NvMon / GPU Marker API: Can't `init_topology_gpu` after CUDA usage?
Created by: carstenbauer
Issue (MWE):
julia> using LIKWID
julia> using CUDA
julia> LIKWID.init_topology_gpu()
true
vs
julia> using LIKWID
julia> using CUDA
julia> x = CUDA.rand(Float32, 100);
julia> LIKWID.init_topology_gpu()
false
Consequences:
-
@nvmon
/nvmon
fails with
julia> metrics, events = @nvmon "FLOPS_SP" saxpy!(z, a, x, y);
ERROR: Couldn't init gpu topology.
Stacktrace:
[1] error(s::String)
@ Base ./error.jl:33
[2] init(gpus::Vector{Int32})
@ LIKWID.NvMon /scratch/pc2-mitarbeiter/bauerc/devel/LIKWID.jl/src/nvmon.jl:16
[3] init
@ /scratch/pc2-mitarbeiter/bauerc/devel/LIKWID.jl/src/nvmon.jl:28 [inlined]
[4] nvmon(f::var"#3#4", group_or_groups::String; gpuids::Int64, print::Bool)
@ LIKWID.NvMon /scratch/pc2-mitarbeiter/bauerc/devel/LIKWID.jl/src/nvmon.jl:427
[5] nvmon(f::Function, group_or_groups::String)
@ LIKWID.NvMon /scratch/pc2-mitarbeiter/bauerc/devel/LIKWID.jl/src/nvmon.jl:426
[6] top-level scope
@ /scratch/pc2-mitarbeiter/bauerc/devel/LIKWID.jl/src/nvmon.jl:477
[7] top-level scope
@ /scratch/pc2-mitarbeiter/bauerc/.julia/packages/CUDA/tTK8Y/src/initialization.jl:52
(It works if we do LIKWID.init_topology_gpu()
right after using LIKWID
.)
- GPU Marker API doesn't work:
➜ bauerc@dgx-01 LIKWID.jl git:(cb/perfmonrev) likwid-perfctr -G 0 -W FLOPS_SP -m julia --project=. perfctr_gpu.jl
--------------------------------------------------------------------------------
CPU name: AMD EPYC 7742 64-Core Processor
CPU type: AMD K17 (Zen2) architecture
CPU clock: 2.25 GHz
--------------------------------------------------------------------------------
Error init GPU Marker API.
--------------------------------------------------------------------------------
GPU Marker API result file does not exist.
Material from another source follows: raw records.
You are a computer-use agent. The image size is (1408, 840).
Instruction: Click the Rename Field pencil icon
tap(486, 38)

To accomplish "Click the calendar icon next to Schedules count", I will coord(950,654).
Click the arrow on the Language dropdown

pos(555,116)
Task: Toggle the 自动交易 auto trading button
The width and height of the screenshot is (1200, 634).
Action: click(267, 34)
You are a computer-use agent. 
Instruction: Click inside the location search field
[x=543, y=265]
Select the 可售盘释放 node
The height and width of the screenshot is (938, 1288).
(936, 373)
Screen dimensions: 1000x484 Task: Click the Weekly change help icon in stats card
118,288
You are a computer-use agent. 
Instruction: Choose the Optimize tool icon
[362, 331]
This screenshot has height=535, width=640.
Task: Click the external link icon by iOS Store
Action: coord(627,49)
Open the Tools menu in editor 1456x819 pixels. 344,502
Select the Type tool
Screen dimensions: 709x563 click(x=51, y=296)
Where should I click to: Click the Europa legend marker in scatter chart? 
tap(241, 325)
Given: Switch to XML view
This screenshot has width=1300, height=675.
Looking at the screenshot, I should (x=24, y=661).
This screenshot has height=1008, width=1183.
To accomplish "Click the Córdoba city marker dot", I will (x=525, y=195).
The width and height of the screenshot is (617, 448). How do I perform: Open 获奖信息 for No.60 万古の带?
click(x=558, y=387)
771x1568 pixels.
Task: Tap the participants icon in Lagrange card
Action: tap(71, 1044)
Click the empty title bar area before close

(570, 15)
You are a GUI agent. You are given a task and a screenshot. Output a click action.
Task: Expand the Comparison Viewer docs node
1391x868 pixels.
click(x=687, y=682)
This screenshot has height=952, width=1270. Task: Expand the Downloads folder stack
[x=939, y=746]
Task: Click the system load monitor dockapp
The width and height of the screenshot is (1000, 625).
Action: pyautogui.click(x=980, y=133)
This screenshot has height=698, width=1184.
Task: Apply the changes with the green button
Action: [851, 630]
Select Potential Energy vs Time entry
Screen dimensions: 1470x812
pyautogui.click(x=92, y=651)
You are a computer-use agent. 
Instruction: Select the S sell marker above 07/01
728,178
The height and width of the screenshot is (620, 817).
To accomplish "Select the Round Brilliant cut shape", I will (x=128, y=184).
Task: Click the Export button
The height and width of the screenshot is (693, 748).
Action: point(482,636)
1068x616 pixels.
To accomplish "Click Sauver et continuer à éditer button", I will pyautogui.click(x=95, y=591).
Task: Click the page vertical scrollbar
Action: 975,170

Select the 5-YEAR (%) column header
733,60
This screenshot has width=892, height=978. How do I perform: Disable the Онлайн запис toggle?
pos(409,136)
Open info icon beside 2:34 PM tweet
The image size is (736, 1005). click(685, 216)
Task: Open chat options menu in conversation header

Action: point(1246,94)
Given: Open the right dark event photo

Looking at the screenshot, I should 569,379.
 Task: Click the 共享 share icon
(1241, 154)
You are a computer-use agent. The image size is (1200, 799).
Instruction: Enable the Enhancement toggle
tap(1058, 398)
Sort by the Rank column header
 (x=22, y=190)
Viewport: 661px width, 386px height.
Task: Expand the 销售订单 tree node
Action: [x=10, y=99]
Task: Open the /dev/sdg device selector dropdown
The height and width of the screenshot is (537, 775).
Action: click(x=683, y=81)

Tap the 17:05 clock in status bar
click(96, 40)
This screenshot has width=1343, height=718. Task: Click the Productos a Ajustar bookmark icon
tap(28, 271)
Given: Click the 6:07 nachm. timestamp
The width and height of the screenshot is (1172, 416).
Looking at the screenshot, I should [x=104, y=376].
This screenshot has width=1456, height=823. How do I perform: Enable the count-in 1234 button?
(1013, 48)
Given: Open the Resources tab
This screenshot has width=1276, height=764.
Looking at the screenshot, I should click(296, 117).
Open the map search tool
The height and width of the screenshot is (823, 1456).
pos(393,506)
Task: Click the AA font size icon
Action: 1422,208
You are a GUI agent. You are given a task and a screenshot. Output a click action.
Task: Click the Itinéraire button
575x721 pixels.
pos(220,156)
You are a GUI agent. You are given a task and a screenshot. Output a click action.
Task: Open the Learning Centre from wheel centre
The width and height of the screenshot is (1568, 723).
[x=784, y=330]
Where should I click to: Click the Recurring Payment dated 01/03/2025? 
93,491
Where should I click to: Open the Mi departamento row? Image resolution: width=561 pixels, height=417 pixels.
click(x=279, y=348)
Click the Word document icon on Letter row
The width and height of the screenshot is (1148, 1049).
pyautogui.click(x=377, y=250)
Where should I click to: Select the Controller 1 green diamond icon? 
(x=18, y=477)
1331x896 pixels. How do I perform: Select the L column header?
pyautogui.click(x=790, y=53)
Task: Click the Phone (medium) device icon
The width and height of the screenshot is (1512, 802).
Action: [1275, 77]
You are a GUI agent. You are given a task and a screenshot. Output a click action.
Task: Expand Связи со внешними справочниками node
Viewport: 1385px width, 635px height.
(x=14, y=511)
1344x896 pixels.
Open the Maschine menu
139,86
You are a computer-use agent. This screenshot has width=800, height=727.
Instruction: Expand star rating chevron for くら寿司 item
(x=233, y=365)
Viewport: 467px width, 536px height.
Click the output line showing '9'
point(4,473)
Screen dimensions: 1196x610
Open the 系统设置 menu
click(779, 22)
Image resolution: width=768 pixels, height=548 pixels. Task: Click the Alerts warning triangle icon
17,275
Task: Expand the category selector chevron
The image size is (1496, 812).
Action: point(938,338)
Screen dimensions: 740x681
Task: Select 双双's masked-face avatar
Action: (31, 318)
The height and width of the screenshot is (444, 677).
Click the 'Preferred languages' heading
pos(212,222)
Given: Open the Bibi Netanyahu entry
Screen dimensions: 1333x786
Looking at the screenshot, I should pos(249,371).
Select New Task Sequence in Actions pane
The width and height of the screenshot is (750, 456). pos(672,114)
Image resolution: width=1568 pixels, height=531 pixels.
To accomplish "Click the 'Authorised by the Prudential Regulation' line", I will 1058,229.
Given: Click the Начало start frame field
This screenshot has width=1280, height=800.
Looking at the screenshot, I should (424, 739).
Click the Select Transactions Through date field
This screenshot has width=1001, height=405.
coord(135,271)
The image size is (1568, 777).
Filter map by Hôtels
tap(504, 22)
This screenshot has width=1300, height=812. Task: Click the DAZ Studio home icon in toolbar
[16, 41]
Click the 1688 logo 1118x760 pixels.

This may happen if the application has not called LIKWID_GPUMARKER_CLOSE.
where the input file is
# perfctr_gpu.jl
using LIKWID
using LinearAlgebra
using CUDA
# LIKWID.init_topology_gpu() # example works if one uncomments this line
@assert CUDA.functional()
const N = 10_000
const a = 3.141f0 # Float32
# Note: CUDA defaults to Float32
const x = CUDA.rand(N)
const y = CUDA.rand(N)
const z = CUDA.zeros(N)
saxpy!(z,a,x,y) = z .= a .* x .+ y
saxpy!(z,a,x,y) # warmup
GPUMarker.init()
GPUMarker.startregion("saxpy")
saxpy!(z,a,x,y)
GPUMarker.stopregion("saxpy")
GPUMarker.close()